Using multiple defused function arguments in dplyr::mutate_at


I have a simple function that maps NAs of a column of interest (here var_to_set_1) to something more specific when the variable var_x has the value "Unassigned".

The function in its current state.

library(dplyr)
dummy_data <- tribble(
  ~var_x,       ~var_to_set_1,  ~var_to_set_2,
  "A",          "Type_A",       "Subtype_A",
  "Unassigned", NA_character_,  NA_character_
)

test_fun <- function(data_in, var_to_set){

  var_to_set <- enquo(var_to_set)
  
  data_out <- data_in %>%
    mutate(!!var_to_set := if_else((var_x == "Unassigned" & is.na(!!var_to_set)),
                                    true = "Type_Unassigned",
                                    false = !!var_to_set))
  return(data_out)
}

dummy_data %>% test_fun(var_to_set_1)

So far this works well, but now I want to extend this function so that it can map NA values from two or more variables of interest. Again, the assignment should depend on the variable var_x as explained above. Obviously I could call the function twice for the different var_to_set, but I want to take advantage of tidy evaluation.

Following a similar logic, I have now tried the plural version of enquo in combination with elipsis and mutate_at to change the columns var_to_set_1 and var_to_set_2 in one step. However, I quickly realised that the seemingly simple extension to several variables was much more difficult than I thought. I began to venture into uncharted territory and some questions emerged that I was unable to answer myself.

  • How should the defused function arguments be passed to mutate_at? Using the snippet below with the !!! operator I get following error:Error in !var_to_set : invalid argument type.
  • Regarding the inner function within mutate_at. How should defused and non-defused variables be passed to the inner function? Is the quosure property inherited?
  • Is the whole approach flawed like that?
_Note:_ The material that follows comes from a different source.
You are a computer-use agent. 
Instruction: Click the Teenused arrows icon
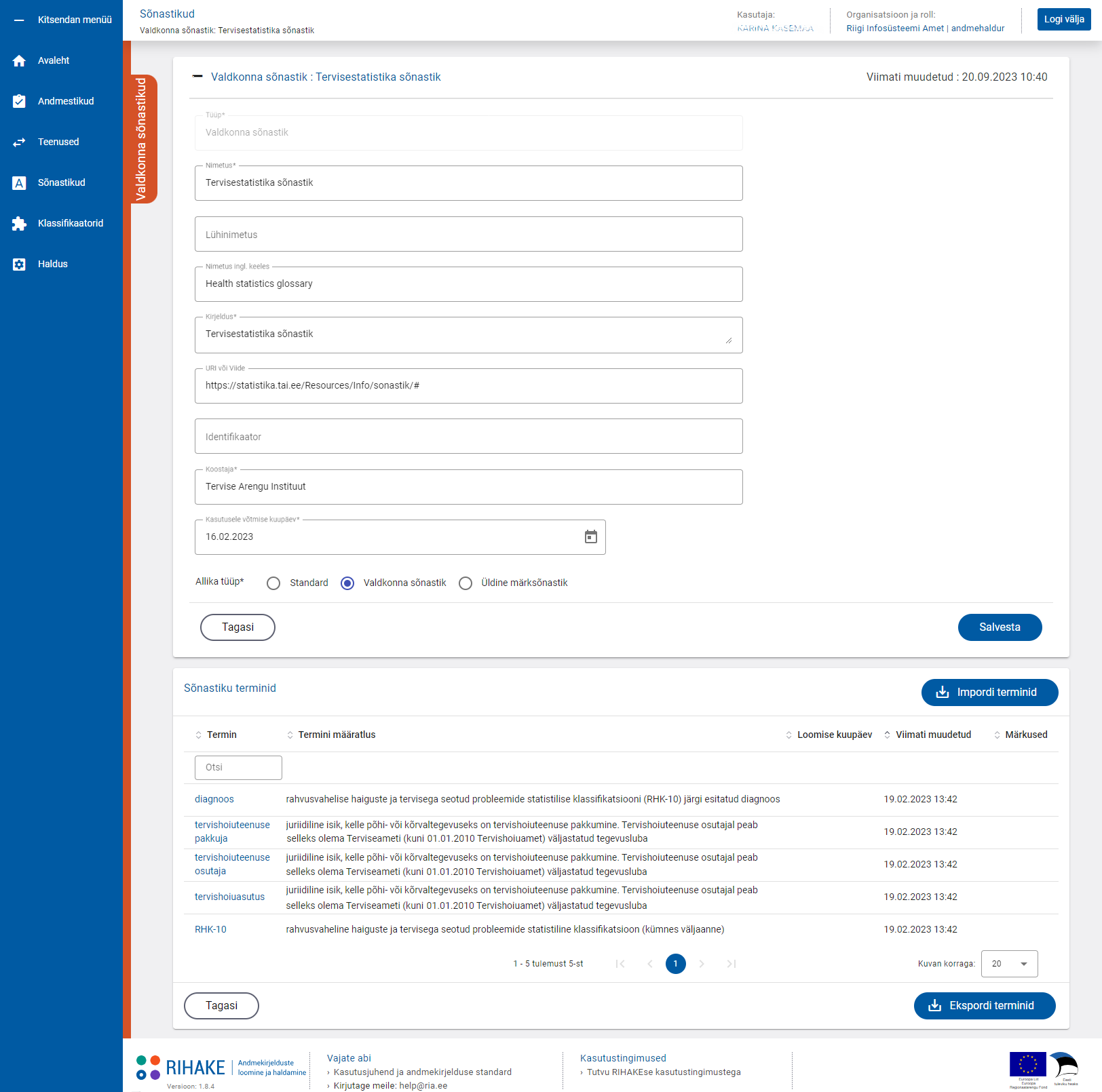pyautogui.click(x=19, y=142)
Here is a snippet of what I tried to do.

test_fun_2 <- function(data_in, ...){
  
  var_to_set <- enquos(...)
  
  data_out <- data_in %>%
    mutate_at(.vars = !!!var_to_set,
              .funs = ~{
                if_else((var_x == "Unassigned" & is.na(.)),
                        true = "Type_Unassigned",
                        false = .)}
              )

  return(data_out)
}

dummy_data %>% test_fun_2(var_to_set_1, var_to_set_2)
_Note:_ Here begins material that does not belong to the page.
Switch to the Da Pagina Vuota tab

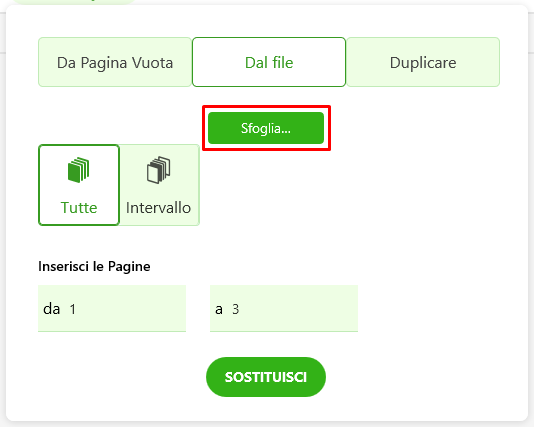(x=115, y=62)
The expected output should look like this:

expected_data <- tribble(
  ~var_x,       ~var_to_set_1,     ~var_to_set_2,
  "A",          "Type_A",          "Subtype_A",
  "Unassigned", "Type_Unassigned", "Type_Unassigned"
)

Btw, I use version 1.0.9 of dplyr.


Solution

  • You want across:

    test_fun <- function(data_in, ...){
      data_in %>%
        mutate(across(c(...), 
                      .fns = ~ if_else((var_x == "Unassigned" & is.na(.x)),
                                        true = "Type_Unassigned",
                                        false = .x)
                     )
               )
    }
    
    dummy_data %>% test_fun(var_to_set_1, var_to_set_2)
    # # A tibble: 2 x 3
    #   var_x      var_to_set_1    var_to_set_2   
    #   <chr>      <chr>           <chr>          
    # 1 A          Type_A          Subtype_A      
    # 2 Unassigned Type_Unassigned Type_Unassigned
    

    Update. In an earlier version I used enquos but as @Lionel was mentioning in the comments, this is not really necessary.